Sean Sasser, One-Time Star of MTV’s ‘Real World,’ Dies of Mesothelioma
August 15, 2013
Celebrity Sean Sasser of MTV fame lived productively for 25 years after being diagnosed with HIV, a testament to the progress that has been made in treating a once-deadly disease.
Yet he lived only six weeks after being diagnosed with malignant mesothelioma, a reminder of how aggressive this asbestos cancer is.
Sasser, who rose to fame in “The Real World: San Francisco,” a reality television show that launched in the 1990s, died last week. He was 44. His death came soon after he was hit by the rare but lethal interaction of these two insidious diseases.
“If you are HIV positive, and you get mesothelioma, it’s going to travel like wildfire. It happens so fast, it makes your head spin,” said Raja Flores, M.D., chief of thoracic surgery at Mount Sinai Hospital in New York City and a renowned authority on mesothelioma.
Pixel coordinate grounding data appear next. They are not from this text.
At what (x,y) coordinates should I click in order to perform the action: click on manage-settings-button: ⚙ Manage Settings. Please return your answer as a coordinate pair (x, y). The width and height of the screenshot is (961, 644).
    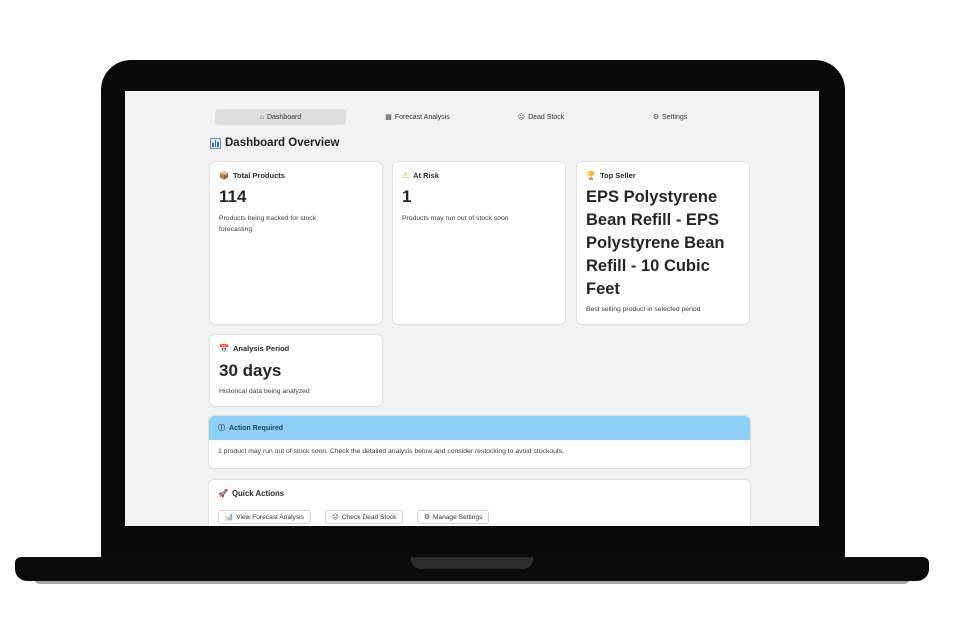
    Looking at the image, I should click on (454, 517).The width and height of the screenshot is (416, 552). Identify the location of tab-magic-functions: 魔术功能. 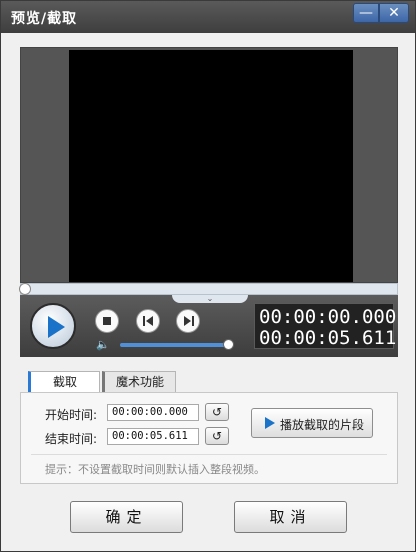
(139, 382). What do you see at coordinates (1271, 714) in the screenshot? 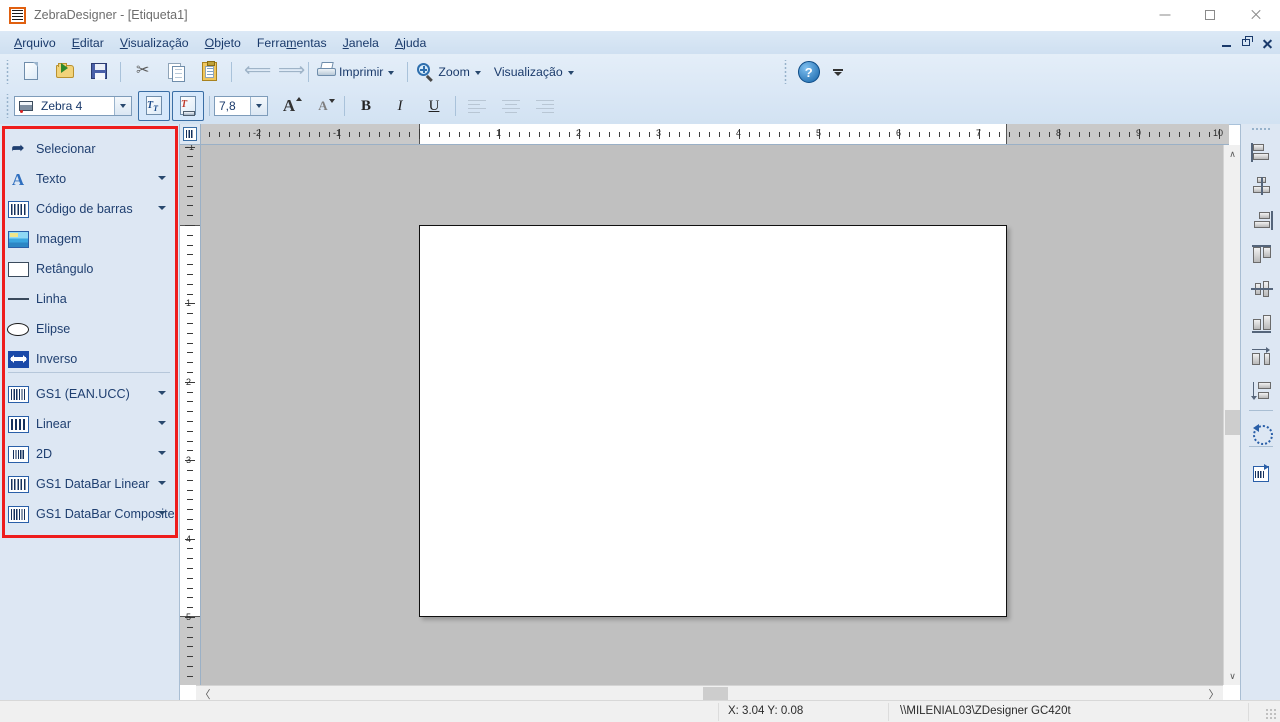
I see `resize-grip` at bounding box center [1271, 714].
“You hardly ever see it — I’ve seen it only twice in my life — but you put the two together, and it’s a real bad situation,” Flores told Asbestos.com.
Flores did not treat Sasser and did not speak of him specifically, but he responded to a question about the effect that HIV would have on a mesothelioma patient.
Immune System Plays Key Role
Mesothelioma, which is diagnosed in an estimated 3,000 Americans annually, is caused by inhalation or ingestion of microscopic asbestos fibers. There is normally a long latency period (10 to 50 years) between exposure and diagnosis. It is diagnosed typically in older patients (65-70) who worked for many years around asbestos products.
The expected survival rate after diagnosis of mesothelioma is 9 to 18 months. The key to recent advancements in survival time has been immunotherapy, which fights the disease by strengthening the body’s immune system.
HIV, conversely, attacks the body’s immune system and destroys cells that help the body fight various diseases, which is why it triggers such a negative reaction with mesothelioma.
“I don’t know of any connection where HIV will predispose you to getting mesothelioma, but if you put them together, it will travel quickly,” Flores said. “It happens so rarely. It’s not the typical patient population we see.”
Sasser, according to various reports, had no known occupational exposure to asbestos. However, because asbestos was used extensively in both residential and commercial construction throughout much of the 20th century, millions of Americans were unknowingly exposed to the toxic mineral.
According to a multi-center study in 2009 that is part of Cases Journal and the National Institutes of Health, researchers believe that HIV can make a person prone to developing mesothelioma, and even suggested it could cause the disease.
“The development of mesothelioma in patients with HIV/AIDS … suggests that chronic immunosuppression enhances susceptibility to mesothelioma,” says the study. “Cases have been reported in this patient population without a history of asbestos exposure.”
Compelling Story Line
Sasser became well-known after breaking cultural barriers with his well-publicized commitment ceremony on “The Real World” show to Pedro Zamora. They were the first openly gay, openly HIV-positive couple on television. Zamora, a better-known AIDS activist, died of the disease shortly after the final episode of the season aired in 1994.
At the time, AIDS still was considered a fatal disease. It wasn’t until later in the decade that rapid advancements in treatment developed.
Sasser, like many others, was able to manage the disease through vigilance and medical advancements. His relationship with Zamora became the most compelling story line for the show. It also was a landmark moment in television history.
Sasser remained an AIDS activist and educator for many years, although his television career faded. He worked much of this year in Washington, D.C., as a pastry chef.
Sasser’s longtime partner, Michael Kaplan, told CNN last week, a day after his death was announced, that Sasser was diagnosed early in July with Stage IV mesothelioma.
It followed diagnostic tests in June that first revealed serious problems. He died in the home he shared with Kaplan, according to CNN.